* Task details
Could you write out each of the records below exactly?

* Stored items
━━━

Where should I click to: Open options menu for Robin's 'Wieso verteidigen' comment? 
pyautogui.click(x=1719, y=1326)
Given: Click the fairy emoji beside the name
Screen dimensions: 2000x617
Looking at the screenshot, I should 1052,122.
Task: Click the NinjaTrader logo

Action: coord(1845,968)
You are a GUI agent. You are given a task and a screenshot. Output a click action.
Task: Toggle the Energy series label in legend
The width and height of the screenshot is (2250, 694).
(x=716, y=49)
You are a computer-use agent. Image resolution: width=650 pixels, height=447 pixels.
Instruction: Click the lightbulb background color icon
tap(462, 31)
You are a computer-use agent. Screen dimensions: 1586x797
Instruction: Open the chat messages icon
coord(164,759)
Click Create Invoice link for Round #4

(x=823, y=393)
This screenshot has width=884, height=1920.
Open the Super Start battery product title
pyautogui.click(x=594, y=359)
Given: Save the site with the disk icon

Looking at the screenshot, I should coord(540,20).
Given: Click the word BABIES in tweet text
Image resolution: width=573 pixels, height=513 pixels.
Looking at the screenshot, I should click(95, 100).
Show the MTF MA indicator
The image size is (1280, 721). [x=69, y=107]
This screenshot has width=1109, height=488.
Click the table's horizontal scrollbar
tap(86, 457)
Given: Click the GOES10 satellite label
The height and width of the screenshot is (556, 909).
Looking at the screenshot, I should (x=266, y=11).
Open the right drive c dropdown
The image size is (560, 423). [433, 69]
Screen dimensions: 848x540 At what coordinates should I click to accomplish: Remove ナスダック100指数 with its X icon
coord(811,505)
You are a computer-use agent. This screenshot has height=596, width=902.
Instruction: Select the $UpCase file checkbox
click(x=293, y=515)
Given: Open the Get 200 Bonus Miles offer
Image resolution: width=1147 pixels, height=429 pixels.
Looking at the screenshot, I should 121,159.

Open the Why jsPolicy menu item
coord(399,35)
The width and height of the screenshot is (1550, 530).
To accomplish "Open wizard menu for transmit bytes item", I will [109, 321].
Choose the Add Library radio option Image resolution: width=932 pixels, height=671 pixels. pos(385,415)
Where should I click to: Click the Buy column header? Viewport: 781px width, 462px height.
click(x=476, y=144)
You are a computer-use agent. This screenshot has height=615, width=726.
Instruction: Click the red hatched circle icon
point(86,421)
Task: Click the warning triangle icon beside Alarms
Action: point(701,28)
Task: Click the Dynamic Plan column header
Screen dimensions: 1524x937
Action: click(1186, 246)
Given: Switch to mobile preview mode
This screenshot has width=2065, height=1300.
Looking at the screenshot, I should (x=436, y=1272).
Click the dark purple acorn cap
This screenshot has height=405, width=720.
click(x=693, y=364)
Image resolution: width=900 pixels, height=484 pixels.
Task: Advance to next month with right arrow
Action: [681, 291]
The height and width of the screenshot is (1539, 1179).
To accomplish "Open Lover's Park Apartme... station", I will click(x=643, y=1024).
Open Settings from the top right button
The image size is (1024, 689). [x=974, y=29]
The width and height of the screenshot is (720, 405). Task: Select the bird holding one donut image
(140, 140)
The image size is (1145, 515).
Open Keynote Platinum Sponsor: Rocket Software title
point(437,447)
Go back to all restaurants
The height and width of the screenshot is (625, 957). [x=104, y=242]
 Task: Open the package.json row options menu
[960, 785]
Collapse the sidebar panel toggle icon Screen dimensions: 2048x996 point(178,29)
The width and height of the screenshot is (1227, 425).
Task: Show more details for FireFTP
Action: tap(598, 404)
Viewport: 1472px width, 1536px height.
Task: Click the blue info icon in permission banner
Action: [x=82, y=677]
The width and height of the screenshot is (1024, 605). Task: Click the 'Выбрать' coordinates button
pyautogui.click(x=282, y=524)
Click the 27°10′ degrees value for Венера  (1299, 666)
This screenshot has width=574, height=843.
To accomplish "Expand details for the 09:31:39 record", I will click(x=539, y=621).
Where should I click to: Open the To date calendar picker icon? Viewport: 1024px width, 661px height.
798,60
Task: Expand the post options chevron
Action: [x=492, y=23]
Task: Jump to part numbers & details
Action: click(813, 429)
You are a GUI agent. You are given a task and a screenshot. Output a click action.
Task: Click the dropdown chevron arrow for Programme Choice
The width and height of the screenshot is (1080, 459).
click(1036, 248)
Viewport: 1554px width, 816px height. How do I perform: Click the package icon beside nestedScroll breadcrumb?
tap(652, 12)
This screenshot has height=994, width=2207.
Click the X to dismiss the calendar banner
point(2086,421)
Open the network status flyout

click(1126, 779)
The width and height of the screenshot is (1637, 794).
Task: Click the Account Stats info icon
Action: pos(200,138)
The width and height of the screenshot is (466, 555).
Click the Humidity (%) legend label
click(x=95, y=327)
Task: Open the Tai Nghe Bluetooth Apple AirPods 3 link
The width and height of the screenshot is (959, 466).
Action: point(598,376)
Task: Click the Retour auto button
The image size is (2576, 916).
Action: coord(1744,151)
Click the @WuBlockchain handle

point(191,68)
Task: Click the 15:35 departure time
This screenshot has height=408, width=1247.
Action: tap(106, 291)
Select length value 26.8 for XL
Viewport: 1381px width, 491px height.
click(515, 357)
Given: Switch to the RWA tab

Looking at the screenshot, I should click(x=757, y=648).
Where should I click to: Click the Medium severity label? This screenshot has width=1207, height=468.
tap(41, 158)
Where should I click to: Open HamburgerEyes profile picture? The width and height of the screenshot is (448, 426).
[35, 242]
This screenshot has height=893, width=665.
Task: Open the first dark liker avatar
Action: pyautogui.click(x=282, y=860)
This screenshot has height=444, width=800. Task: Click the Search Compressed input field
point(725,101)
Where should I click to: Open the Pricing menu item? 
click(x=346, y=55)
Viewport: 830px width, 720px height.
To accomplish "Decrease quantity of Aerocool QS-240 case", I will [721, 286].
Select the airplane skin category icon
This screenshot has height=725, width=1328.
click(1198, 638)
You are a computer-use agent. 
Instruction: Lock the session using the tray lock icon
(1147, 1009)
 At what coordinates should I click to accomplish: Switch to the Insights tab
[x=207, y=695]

━━━

* Task answer
Where should I click to: Open options menu for Robin's 'Wieso verteidigen' comment? 
pyautogui.click(x=1719, y=1326)
Given: Click the fairy emoji beside the name
Screen dimensions: 2000x617
Looking at the screenshot, I should 1052,122.
Task: Click the NinjaTrader logo

Action: coord(1845,968)
You are a GUI agent. You are given a task and a screenshot. Output a click action.
Task: Toggle the Energy series label in legend
The width and height of the screenshot is (2250, 694).
(x=716, y=49)
You are a computer-use agent. Image resolution: width=650 pixels, height=447 pixels.
Instruction: Click the lightbulb background color icon
tap(462, 31)
You are a computer-use agent. Screen dimensions: 1586x797
Instruction: Open the chat messages icon
coord(164,759)
Click Create Invoice link for Round #4

(x=823, y=393)
This screenshot has width=884, height=1920.
Open the Super Start battery product title
pyautogui.click(x=594, y=359)
Given: Save the site with the disk icon

Looking at the screenshot, I should coord(540,20).
Given: Click the word BABIES in tweet text
Image resolution: width=573 pixels, height=513 pixels.
Looking at the screenshot, I should click(95, 100).
Show the MTF MA indicator
The image size is (1280, 721). [x=69, y=107]
This screenshot has width=1109, height=488.
Click the table's horizontal scrollbar
tap(86, 457)
Given: Click the GOES10 satellite label
The height and width of the screenshot is (556, 909).
Looking at the screenshot, I should (x=266, y=11).
Open the right drive c dropdown
The image size is (560, 423). [433, 69]
Screen dimensions: 848x540 At what coordinates should I click to accomplish: Remove ナスダック100指数 with its X icon
coord(811,505)
You are a computer-use agent. This screenshot has height=596, width=902.
Instruction: Select the $UpCase file checkbox
click(x=293, y=515)
Given: Open the Get 200 Bonus Miles offer
Image resolution: width=1147 pixels, height=429 pixels.
Looking at the screenshot, I should 121,159.

Open the Why jsPolicy menu item
coord(399,35)
The width and height of the screenshot is (1550, 530).
To accomplish "Open wizard menu for transmit bytes item", I will [109, 321].
Choose the Add Library radio option Image resolution: width=932 pixels, height=671 pixels. pos(385,415)
Where should I click to: Click the Buy column header? Viewport: 781px width, 462px height.
click(x=476, y=144)
You are a computer-use agent. This screenshot has height=615, width=726.
Instruction: Click the red hatched circle icon
point(86,421)
Task: Click the warning triangle icon beside Alarms
Action: point(701,28)
Task: Click the Dynamic Plan column header
Screen dimensions: 1524x937
Action: click(1186, 246)
Given: Switch to mobile preview mode
This screenshot has width=2065, height=1300.
Looking at the screenshot, I should (x=436, y=1272).
Click the dark purple acorn cap
This screenshot has height=405, width=720.
click(x=693, y=364)
Image resolution: width=900 pixels, height=484 pixels.
Task: Advance to next month with right arrow
Action: [681, 291]
The height and width of the screenshot is (1539, 1179).
To accomplish "Open Lover's Park Apartme... station", I will click(x=643, y=1024).
Open Settings from the top right button
The image size is (1024, 689). [x=974, y=29]
The width and height of the screenshot is (720, 405). Task: Select the bird holding one donut image
(140, 140)
The image size is (1145, 515).
Open Keynote Platinum Sponsor: Rocket Software title
point(437,447)
Go back to all restaurants
The height and width of the screenshot is (625, 957). [x=104, y=242]
 Task: Open the package.json row options menu
[960, 785]
Collapse the sidebar panel toggle icon Screen dimensions: 2048x996 point(178,29)
The width and height of the screenshot is (1227, 425).
Task: Show more details for FireFTP
Action: tap(598, 404)
Viewport: 1472px width, 1536px height.
Task: Click the blue info icon in permission banner
Action: [x=82, y=677]
The width and height of the screenshot is (1024, 605). Task: Click the 'Выбрать' coordinates button
pyautogui.click(x=282, y=524)
Click the 27°10′ degrees value for Венера  (1299, 666)
This screenshot has width=574, height=843.
To accomplish "Expand details for the 09:31:39 record", I will click(x=539, y=621).
Where should I click to: Open the To date calendar picker icon? Viewport: 1024px width, 661px height.
798,60
Task: Expand the post options chevron
Action: [x=492, y=23]
Task: Jump to part numbers & details
Action: click(813, 429)
You are a GUI agent. You are given a task and a screenshot. Output a click action.
Task: Click the dropdown chevron arrow for Programme Choice
The width and height of the screenshot is (1080, 459).
click(1036, 248)
Viewport: 1554px width, 816px height. How do I perform: Click the package icon beside nestedScroll breadcrumb?
tap(652, 12)
This screenshot has height=994, width=2207.
Click the X to dismiss the calendar banner
point(2086,421)
Open the network status flyout

click(1126, 779)
The width and height of the screenshot is (1637, 794).
Task: Click the Account Stats info icon
Action: pos(200,138)
The width and height of the screenshot is (466, 555).
Click the Humidity (%) legend label
click(x=95, y=327)
Task: Open the Tai Nghe Bluetooth Apple AirPods 3 link
The width and height of the screenshot is (959, 466).
Action: point(598,376)
Task: Click the Retour auto button
The image size is (2576, 916).
Action: coord(1744,151)
Click the @WuBlockchain handle

point(191,68)
Task: Click the 15:35 departure time
This screenshot has height=408, width=1247.
Action: tap(106, 291)
Select length value 26.8 for XL
Viewport: 1381px width, 491px height.
click(515, 357)
Given: Switch to the RWA tab

Looking at the screenshot, I should click(x=757, y=648).
Where should I click to: Click the Medium severity label? This screenshot has width=1207, height=468.
tap(41, 158)
Where should I click to: Open HamburgerEyes profile picture? The width and height of the screenshot is (448, 426).
[35, 242]
This screenshot has height=893, width=665.
Task: Open the first dark liker avatar
Action: pyautogui.click(x=282, y=860)
This screenshot has height=444, width=800. Task: Click the Search Compressed input field
point(725,101)
Where should I click to: Open the Pricing menu item? 
click(x=346, y=55)
Viewport: 830px width, 720px height.
To accomplish "Decrease quantity of Aerocool QS-240 case", I will [721, 286].
Select the airplane skin category icon
This screenshot has height=725, width=1328.
click(1198, 638)
You are a computer-use agent. 
Instruction: Lock the session using the tray lock icon
(1147, 1009)
 At what coordinates should I click to accomplish: Switch to the Insights tab
[x=207, y=695]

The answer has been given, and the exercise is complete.